▶ What is expected
Please extract every line of the records below that contains the word "size", and copy each one in full.

▶ Given entries
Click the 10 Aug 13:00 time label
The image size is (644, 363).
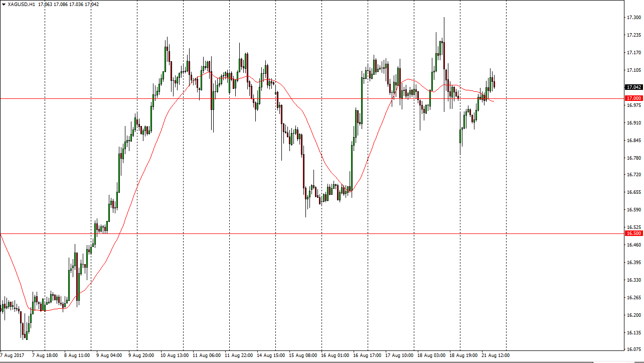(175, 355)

==

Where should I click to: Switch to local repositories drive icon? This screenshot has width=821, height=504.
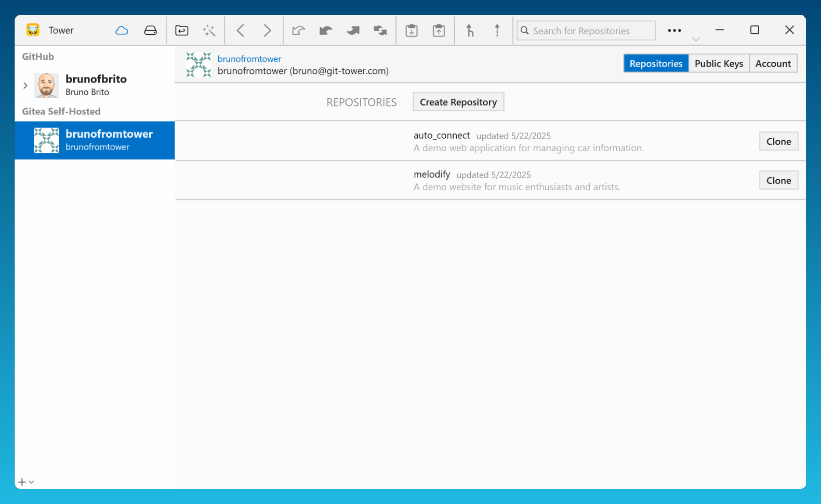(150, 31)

* * *

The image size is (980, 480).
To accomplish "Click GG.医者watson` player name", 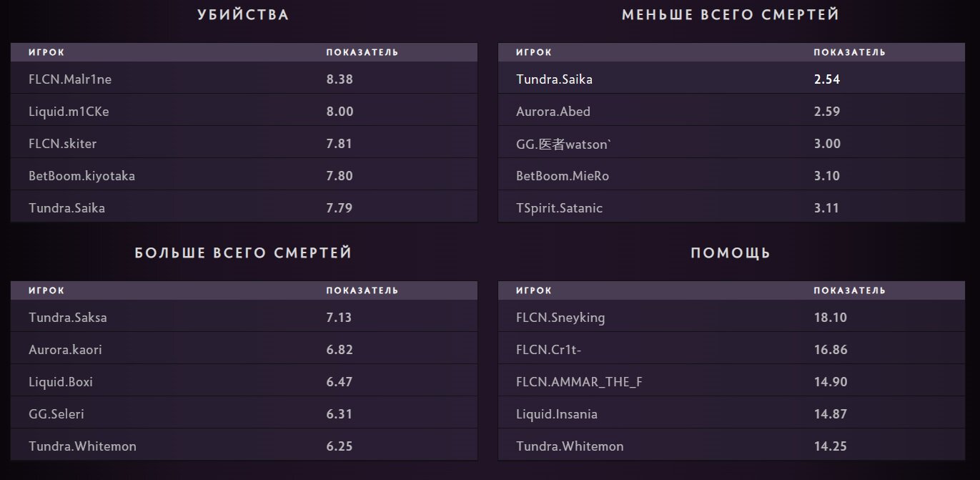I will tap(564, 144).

▶ Task answer
The image size is (644, 363).
The image size is (980, 480).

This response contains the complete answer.